Tunisie : un tourisme en berne

Par - à Tunis

Des touristes se recueillent sur la plage de Sousse le 28 juin 2015 après l'attaque qui a fait 38 morts. © Kenzo Tribouillard/AFP

La Tunisie s'est placée au quatrième rang africain en terme d'accueil de touristes étrangers – 6,07 millions ­en 2014, selon un rapport de la Banque africaine de développement (BAD). C'est la même place qu'en 2013 mais le pays à perdu 200 000 touristes. La situation s'est toutefois gravement dégradée en 2015.

La Tunisie se place au quatrième rang africain en terme d’accueil de touristes étrangers – 6,07 millions ­en 2014, selon un rapport de la Banque Africaine de Développement (BAD).

C’est la même place qu’en 2013 mais le pays à perdu 200 000 touristes. Il est ainsi le seul pays classé dans le top 5 à n’avoir pas connu de progression du nombre de ses visiteurs.

Avec 230 500 emplois directs dans le tourisme – ce qui représente 6,8 % de l’emploi global dans le pays­, la Tunisie termine cinquième au classement des pays africains qui embauchent le plus dans le secteur.

Elle continue à être parmi les cinq pays africains les plus recommandés par les agences de tourisme avec le Maroc, l’Afrique du Sud, la Tanzanie et la Namibie.

Annulations

Il faut noter que la période couverte par les données et les analyses de ce classement s’arrête fin 2014. Ce rapport ne prend donc en compte l’attentat du Bardo à Tunis, ni celui qui a touché un hôtel touristique à Sousse en juin, ni celui qui a touché les forces de l’ordre dans la capitale en novembre.

Depuis, le tour opérateur britannique Thomas Cook a décidé d’annuler ses vols vers la Tunisie depuis le Royaume-Uni jusqu’au 24 mars 2016. La chaîne hôtelière espagnole RIU a annoncé, le 13 janvier, la fermeture de ses dix hôtels tunisiens, d’une capacité totale de 3 586 chambres.

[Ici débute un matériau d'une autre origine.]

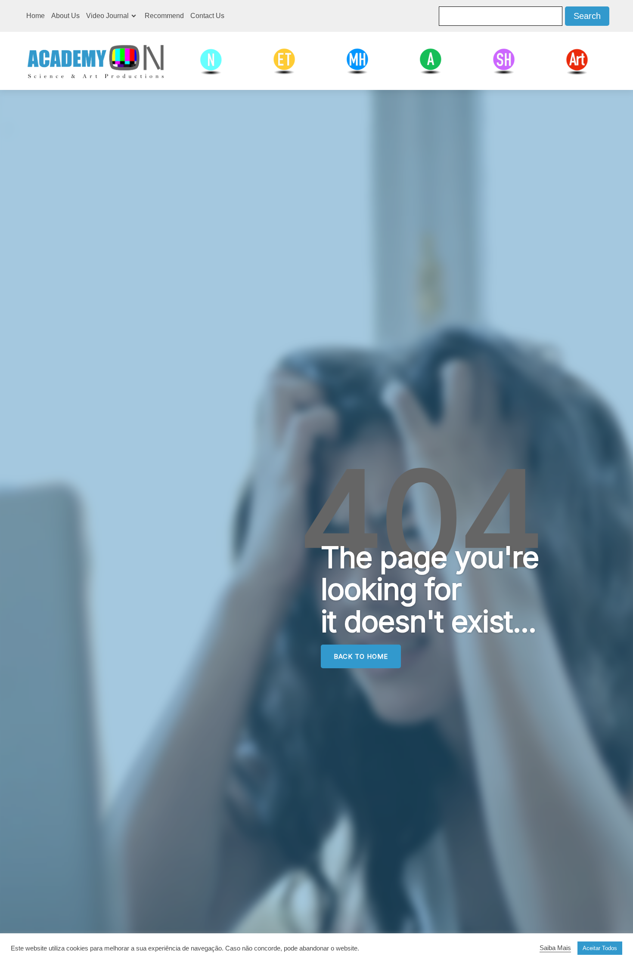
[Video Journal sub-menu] (135, 16)
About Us (65, 15)
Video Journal (107, 15)
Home (35, 15)
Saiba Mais (555, 947)
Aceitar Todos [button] (600, 948)
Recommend (164, 15)
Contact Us (207, 15)
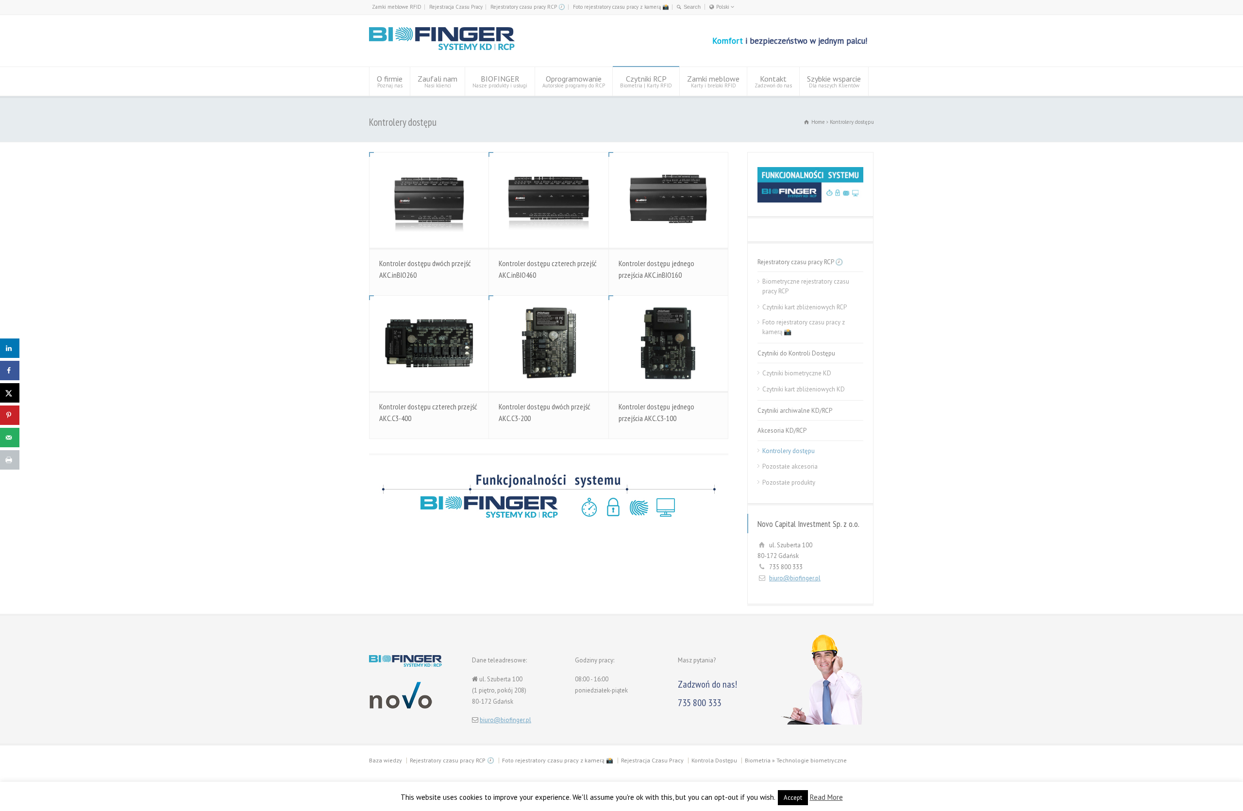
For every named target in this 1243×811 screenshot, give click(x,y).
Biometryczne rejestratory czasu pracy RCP (805, 286)
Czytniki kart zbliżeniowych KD (803, 389)
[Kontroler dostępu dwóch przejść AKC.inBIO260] (429, 200)
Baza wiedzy (385, 760)
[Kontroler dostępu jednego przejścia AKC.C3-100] (668, 343)
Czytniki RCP (646, 81)
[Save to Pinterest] (9, 415)
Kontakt (773, 81)
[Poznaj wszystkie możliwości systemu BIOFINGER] (548, 496)
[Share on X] (9, 393)
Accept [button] (793, 798)
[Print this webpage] (9, 460)
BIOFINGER (499, 81)
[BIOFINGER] (442, 48)
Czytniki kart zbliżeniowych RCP (804, 307)
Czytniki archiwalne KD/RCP (794, 410)
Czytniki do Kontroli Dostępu (796, 353)
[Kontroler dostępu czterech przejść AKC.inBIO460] (548, 200)
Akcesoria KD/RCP (781, 430)
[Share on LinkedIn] (9, 348)
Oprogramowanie (573, 81)
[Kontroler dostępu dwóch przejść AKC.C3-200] (548, 343)
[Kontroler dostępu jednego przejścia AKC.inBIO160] (668, 200)
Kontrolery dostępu (788, 451)
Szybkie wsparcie (834, 81)
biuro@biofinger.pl (795, 578)
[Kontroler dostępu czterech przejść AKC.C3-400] (429, 343)
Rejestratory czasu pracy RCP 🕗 (527, 6)
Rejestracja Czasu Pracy (456, 6)
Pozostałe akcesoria (790, 466)
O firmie (390, 81)
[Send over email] (9, 437)
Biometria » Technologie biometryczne (796, 760)
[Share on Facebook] (9, 370)
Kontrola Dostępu (714, 760)
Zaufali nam (437, 81)
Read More (826, 797)
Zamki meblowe (713, 81)
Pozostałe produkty (788, 482)
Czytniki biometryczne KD (796, 373)
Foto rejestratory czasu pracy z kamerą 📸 (621, 6)
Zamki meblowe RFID (396, 6)
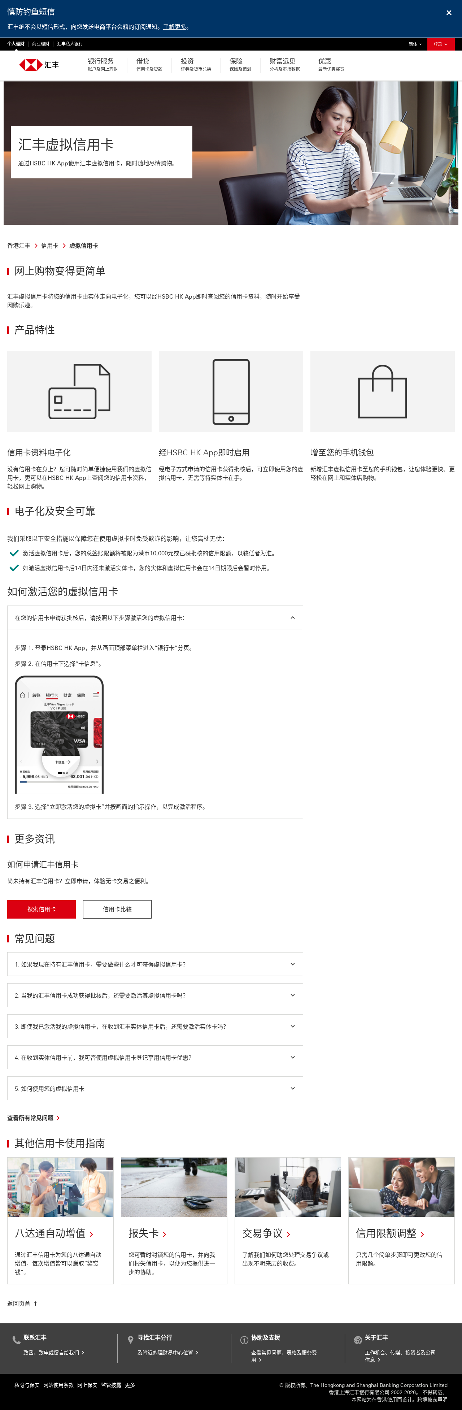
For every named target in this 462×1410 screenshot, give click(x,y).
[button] (155, 617)
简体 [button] (417, 44)
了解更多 (174, 26)
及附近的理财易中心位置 (166, 1353)
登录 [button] (438, 44)
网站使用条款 (58, 1385)
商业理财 (40, 44)
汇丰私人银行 (70, 44)
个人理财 (16, 44)
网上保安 (87, 1385)
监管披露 (111, 1385)
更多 (130, 1385)
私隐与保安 (27, 1385)
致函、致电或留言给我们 (51, 1353)
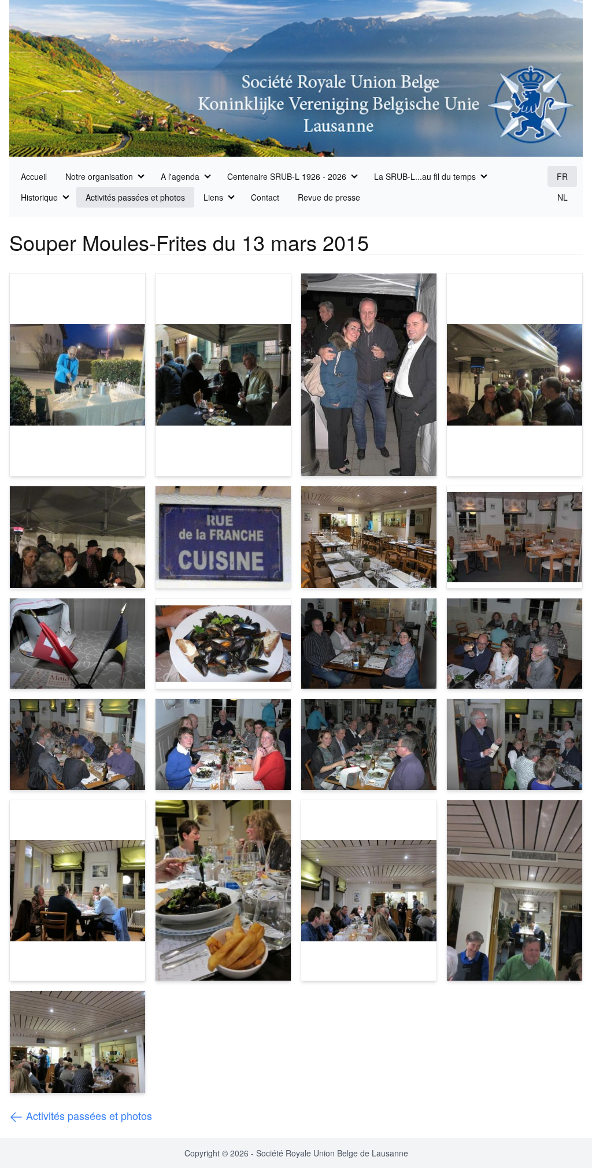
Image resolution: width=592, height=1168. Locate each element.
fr (562, 176)
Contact (265, 197)
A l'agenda (180, 176)
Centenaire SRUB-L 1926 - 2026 (286, 176)
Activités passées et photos (135, 197)
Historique (39, 197)
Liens (213, 197)
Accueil (34, 176)
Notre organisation (99, 176)
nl (562, 197)
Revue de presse (329, 197)
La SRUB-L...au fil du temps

Selon le groupement professionnel du tourisme Conect, ce sont 270 hôtels sur les 570 référencés en Tunisie qui ont fermé leur porte à la fin de l’année 2015.

Sur les onze premiers mois de l’année 2015, les recettes touristiques ont baissé de plus d’un tiers par rapport à la même période en 2014 pour stagner à 2,25 milliard de dinars (environ 1 milliard d’euros) a rapporté en début d’année le ministère du tourisme.